### Jobs
A: In the passage on casualties, where did one of the Relief Committees meet?
B: Reproduce part of the passage on casualties word for word, beginning at "Perhaps it will" and stopping after "following the event.".
C: Carry on the passage on casualties from its final sentence.

### Extract to read
•••
One of the Relief Committees met at Mr. Prentice’s warehouse, and the care with which the various cases were investigated, and successive grants made from the funds of the different Committees, is clearly shown by the details given in the account-book secured by Mr. Guppy in 1919 for the Rylands Library, which is mentioned above.

Perhaps it will never be possible to say exactly how many were left dead on the field. One, at anyrate, who died at once, or very shortly afterwards, was (by a strange irony) a Special Constable, and this is probably the “one man killed” of some of the accounts. It will be remembered that Lieut. Jolliffe reported “two women not likely to recover; one man in a dying state; and two or three reputed dead;” in the letter quoted above, describing his visit to the Infirmary on the Sunday following the event.

Most of the cases investigated by the Committees belonged to the side of the Reformers; but it must not be forgotten that the other side claimed to have serious casualties. Mr. Francis Phillips, e.g., enumerates the casualties to the troops, and an estimate of these is given also in the Centenary Volume of the Cheshire Yeomanry; we have already seen above, moreover, that a subscription list was opened for the families of the Special Constables, and that the appeal met with a generous response. It is a curious feature of the case that each side seems to be anxious to make its casualty list as imposing as possible. An interesting summary of the various estimates is given by MacDonnell in his State Trials. This summary includes the Official Report from the Infirmary, and the list of casualties to the troops. Without pursuing the matter further, we may say that a careful examination of the somewhat confusing evidence would seem to show that the estimate “eleven killed and between 500 and 600 wounded” will not prove to be far wrong, provided that (1) we understand “killed” to include those who died as the result of injuries received on the field; (2) we include in the general total the casualties incurred during the disturbances some hours later in the neighbourhood of New Cross. At least one list, published subsequently, brings the total of killed up to fourteen.
•••
### Listed records
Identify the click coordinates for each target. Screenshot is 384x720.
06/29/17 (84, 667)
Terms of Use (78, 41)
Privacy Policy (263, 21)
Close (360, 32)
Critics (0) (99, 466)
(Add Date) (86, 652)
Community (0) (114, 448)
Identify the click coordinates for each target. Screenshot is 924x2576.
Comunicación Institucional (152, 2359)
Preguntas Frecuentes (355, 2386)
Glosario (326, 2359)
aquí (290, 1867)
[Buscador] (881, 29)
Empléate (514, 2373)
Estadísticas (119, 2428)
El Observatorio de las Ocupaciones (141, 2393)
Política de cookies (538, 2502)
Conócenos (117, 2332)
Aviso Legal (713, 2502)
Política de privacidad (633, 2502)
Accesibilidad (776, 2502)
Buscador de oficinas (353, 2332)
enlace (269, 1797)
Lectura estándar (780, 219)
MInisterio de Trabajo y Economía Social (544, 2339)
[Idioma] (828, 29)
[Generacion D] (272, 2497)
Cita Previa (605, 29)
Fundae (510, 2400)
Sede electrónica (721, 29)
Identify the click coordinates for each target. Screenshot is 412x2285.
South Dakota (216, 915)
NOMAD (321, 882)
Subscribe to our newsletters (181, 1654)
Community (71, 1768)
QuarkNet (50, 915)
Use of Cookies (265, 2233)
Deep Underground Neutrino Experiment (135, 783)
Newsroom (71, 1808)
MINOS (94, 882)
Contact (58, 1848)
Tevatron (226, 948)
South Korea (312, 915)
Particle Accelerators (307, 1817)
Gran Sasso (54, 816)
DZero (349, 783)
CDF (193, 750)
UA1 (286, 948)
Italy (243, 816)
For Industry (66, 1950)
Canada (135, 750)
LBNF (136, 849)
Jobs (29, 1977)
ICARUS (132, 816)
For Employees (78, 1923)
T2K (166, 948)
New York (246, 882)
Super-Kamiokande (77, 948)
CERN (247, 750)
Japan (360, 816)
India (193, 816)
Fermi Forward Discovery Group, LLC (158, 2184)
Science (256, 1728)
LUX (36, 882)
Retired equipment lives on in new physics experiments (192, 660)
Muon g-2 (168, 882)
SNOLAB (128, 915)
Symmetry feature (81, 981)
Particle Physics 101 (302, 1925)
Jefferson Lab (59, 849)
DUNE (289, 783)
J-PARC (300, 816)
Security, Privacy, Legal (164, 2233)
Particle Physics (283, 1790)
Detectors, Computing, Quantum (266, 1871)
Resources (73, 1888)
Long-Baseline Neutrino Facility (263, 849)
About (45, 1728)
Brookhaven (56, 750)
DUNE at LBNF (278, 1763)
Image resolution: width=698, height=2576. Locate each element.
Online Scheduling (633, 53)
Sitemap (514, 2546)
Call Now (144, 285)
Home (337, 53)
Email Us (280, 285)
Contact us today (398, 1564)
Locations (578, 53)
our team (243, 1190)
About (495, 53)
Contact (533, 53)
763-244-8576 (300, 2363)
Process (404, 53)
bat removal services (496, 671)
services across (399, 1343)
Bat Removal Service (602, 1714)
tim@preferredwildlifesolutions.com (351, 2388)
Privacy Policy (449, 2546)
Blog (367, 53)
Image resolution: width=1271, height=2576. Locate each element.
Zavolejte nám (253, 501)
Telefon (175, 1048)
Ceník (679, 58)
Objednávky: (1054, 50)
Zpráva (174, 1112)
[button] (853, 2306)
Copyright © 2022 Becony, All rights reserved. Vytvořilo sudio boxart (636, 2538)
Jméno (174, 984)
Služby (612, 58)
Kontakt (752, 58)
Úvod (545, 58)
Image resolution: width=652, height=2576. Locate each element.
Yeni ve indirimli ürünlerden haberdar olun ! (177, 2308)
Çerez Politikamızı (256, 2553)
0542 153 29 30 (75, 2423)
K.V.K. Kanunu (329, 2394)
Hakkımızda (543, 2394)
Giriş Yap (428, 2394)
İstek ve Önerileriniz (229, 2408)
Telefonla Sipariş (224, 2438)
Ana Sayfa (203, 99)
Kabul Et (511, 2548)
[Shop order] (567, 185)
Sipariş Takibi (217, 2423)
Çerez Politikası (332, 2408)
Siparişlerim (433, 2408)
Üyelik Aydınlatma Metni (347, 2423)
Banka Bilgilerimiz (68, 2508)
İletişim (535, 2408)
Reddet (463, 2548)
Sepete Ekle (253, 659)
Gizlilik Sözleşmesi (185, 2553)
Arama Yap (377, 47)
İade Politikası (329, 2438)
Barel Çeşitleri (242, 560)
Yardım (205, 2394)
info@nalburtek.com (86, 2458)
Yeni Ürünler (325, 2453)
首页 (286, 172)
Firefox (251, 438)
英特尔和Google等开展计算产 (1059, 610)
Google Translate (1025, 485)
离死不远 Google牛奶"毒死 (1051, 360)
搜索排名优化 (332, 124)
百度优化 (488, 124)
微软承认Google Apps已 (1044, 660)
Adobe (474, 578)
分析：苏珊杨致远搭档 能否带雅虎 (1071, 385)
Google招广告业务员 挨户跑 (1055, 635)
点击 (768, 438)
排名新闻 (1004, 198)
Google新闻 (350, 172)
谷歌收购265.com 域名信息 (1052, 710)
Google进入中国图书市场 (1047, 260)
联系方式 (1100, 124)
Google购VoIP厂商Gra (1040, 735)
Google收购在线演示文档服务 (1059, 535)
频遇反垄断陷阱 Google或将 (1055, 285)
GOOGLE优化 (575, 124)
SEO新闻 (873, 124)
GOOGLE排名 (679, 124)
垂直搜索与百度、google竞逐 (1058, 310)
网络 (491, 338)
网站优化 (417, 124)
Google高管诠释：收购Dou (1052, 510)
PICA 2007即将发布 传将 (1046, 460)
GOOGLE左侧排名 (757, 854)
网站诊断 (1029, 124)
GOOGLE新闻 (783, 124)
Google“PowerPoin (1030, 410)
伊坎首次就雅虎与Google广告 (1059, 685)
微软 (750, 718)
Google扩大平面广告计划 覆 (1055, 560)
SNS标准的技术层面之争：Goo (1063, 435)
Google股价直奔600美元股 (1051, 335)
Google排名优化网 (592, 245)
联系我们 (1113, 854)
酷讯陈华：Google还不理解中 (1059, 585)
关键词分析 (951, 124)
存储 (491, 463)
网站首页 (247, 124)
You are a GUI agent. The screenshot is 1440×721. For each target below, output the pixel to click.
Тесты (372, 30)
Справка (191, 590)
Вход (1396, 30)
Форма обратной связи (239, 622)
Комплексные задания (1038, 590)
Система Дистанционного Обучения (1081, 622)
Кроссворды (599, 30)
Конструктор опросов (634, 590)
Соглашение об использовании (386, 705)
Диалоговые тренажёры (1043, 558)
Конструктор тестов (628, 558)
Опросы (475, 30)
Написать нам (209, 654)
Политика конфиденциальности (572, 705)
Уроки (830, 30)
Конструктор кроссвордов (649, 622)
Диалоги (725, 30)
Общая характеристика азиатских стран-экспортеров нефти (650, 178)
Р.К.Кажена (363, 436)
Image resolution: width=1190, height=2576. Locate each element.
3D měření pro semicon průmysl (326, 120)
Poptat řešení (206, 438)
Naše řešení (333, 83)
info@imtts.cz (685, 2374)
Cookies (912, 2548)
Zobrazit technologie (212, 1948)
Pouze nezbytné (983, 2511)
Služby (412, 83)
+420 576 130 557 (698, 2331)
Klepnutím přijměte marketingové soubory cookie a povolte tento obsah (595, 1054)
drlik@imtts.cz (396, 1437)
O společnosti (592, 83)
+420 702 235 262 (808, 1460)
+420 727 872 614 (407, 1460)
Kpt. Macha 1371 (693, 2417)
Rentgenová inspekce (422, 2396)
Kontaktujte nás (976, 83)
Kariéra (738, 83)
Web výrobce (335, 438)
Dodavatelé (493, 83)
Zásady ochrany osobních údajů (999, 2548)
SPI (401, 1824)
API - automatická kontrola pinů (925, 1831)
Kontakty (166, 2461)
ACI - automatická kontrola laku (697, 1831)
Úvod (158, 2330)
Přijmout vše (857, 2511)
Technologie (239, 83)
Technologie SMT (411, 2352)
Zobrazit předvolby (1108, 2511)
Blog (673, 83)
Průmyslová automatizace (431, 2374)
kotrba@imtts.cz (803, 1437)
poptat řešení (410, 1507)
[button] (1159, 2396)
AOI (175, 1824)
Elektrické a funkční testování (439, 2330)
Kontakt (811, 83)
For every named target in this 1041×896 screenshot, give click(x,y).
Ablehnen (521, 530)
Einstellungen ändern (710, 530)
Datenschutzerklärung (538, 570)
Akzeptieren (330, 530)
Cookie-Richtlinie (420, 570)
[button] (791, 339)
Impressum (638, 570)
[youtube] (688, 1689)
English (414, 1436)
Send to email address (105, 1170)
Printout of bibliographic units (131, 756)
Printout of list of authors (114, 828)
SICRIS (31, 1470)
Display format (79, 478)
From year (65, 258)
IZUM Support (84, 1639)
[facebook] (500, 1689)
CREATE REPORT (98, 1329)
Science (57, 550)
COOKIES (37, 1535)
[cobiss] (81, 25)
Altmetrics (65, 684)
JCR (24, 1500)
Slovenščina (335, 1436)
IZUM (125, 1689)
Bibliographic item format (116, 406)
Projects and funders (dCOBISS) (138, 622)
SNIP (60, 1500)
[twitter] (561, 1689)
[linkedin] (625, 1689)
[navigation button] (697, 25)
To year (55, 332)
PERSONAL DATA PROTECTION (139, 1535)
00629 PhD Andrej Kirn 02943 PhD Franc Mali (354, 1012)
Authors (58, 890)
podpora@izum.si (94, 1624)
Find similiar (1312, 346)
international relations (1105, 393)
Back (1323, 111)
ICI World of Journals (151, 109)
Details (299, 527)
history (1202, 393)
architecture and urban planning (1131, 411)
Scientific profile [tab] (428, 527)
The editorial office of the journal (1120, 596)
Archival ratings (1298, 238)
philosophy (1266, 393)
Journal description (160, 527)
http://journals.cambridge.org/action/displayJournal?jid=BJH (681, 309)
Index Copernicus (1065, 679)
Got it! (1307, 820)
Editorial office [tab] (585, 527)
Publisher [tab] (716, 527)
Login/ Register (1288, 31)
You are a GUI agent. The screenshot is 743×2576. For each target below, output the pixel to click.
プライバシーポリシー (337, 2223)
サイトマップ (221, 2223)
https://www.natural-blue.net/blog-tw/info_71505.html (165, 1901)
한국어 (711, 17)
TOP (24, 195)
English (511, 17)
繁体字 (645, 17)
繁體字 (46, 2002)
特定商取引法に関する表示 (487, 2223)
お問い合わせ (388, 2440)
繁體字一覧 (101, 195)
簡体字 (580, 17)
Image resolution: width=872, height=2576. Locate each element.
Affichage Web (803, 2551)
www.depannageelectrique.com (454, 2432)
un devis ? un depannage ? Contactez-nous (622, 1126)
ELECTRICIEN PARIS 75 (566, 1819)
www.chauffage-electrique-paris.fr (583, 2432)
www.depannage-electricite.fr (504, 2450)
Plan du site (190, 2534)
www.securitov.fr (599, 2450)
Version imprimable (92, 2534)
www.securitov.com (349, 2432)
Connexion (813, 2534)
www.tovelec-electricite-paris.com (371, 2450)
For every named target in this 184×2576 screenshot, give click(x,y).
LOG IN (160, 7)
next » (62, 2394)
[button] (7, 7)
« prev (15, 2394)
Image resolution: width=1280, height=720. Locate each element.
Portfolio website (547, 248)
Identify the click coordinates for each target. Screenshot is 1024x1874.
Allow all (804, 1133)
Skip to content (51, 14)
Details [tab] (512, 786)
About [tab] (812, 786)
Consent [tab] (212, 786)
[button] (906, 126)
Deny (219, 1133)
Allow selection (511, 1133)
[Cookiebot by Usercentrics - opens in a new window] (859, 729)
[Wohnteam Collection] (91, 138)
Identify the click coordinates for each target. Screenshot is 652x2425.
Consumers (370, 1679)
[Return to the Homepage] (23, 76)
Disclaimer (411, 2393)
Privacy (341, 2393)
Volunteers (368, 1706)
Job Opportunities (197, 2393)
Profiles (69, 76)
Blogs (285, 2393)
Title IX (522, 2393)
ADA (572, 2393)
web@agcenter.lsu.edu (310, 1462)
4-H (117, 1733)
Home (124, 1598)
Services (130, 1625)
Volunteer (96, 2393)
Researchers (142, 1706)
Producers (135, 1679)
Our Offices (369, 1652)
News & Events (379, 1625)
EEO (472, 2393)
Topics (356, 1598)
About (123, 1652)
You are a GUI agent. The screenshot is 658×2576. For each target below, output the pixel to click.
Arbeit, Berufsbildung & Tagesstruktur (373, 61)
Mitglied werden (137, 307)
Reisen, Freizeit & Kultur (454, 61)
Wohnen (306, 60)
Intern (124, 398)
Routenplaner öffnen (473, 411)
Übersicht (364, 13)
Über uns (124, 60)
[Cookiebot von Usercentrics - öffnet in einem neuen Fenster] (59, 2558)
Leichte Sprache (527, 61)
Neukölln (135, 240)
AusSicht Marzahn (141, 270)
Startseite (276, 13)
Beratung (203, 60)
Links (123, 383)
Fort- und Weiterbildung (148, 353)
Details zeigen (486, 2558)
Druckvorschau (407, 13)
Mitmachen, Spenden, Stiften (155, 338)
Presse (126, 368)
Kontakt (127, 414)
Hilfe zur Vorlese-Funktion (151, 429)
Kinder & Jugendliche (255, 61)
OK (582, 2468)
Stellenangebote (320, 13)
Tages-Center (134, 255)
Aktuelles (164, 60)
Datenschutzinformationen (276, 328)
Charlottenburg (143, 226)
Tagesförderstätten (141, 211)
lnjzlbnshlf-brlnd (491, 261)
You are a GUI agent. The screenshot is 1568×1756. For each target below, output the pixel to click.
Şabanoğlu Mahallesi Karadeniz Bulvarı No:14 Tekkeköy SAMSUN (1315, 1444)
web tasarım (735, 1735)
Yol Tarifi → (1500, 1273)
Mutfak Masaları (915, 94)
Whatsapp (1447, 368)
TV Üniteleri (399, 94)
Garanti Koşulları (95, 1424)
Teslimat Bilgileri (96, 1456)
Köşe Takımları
•••
### Results
A: At Mr. Prentice’s warehouse.

B:
Perhaps it will never be possible to say exactly how many were left dead on the field. One, at anyrate, who died at once, or very shortly afterwards, was (by a strange irony) a Special Constable, and this is probably the “one man killed” of some of the accounts. It will be remembered that Lieut. Jolliffe reported “two women not likely to recover; one man in a dying state; and two or three reputed dead;” in the letter quoted above, describing his visit to the Infirmary on the Sunday following the event.

C:
Two points not directly concerned with this discussion are dealt with by the Relief Committee, and are sufficiently interesting to be recorded: (1) The Committee paid out £710 “on account of the Trial at York; the Manchester Committee voting £100 for the same object.” (2) The Deputation sent from London to investigate the cases, mentioned in their Report some striking details of the conditions of life amongst the operatives. To quote only two sentences: “in no one instance among the weavers did your Deputation see a morsel of animal food, and they ascertained that in most families where there were children the taste of meat was unknown from one year to another.” “Six shillings a week was the average wage of an able-bodied and industrious weaver. Many could not get this.”

2.—PRESENCE OF WOMEN AND CHILDREN AT PETERLOO.

It has often been asserted that the peaceful intentions of the crowd at Peterloo are attested by the presence among them of women and young children. As every detail of evidence is of value, I give here a sentence from a letter which I received from Principal Reynolds: “My father was there, in his mother’s arms, though only one year old; so my grandmother told me.”

3.—SOME GLEANINGS FROM THE SCRAP-BOOKS.

It was the custom in the early decades of the nineteenth century, when newspapers were dear and newspaper files were not available, as there were no free libraries, to collect newspaper cuttings and illustrations, with tracts and “broadsides,” election squibs and so forth, in large scrap-books. Thus, at the Peel Park Library is preserved the scrap-book of Joseph Brotherton (for many years Member for Salford), running to over forty volumes. The Greaves scrap-book at the Reference Library contains a valuable collection of this kind. The Owen collection at the same Library fills over eighty volumes. At the Chetham Library may be seen Lord Ellesmere’s scrap-book and a number of others. From many references to Peterloo in these books we may select the three items which follow: The Greaves collection contains a rare print of Peterloo, somewhat lurid in its detail. Mr. Albert Nicholson has in his possession a highly-coloured copy of this, which he has shown me. No other copies seem to be known.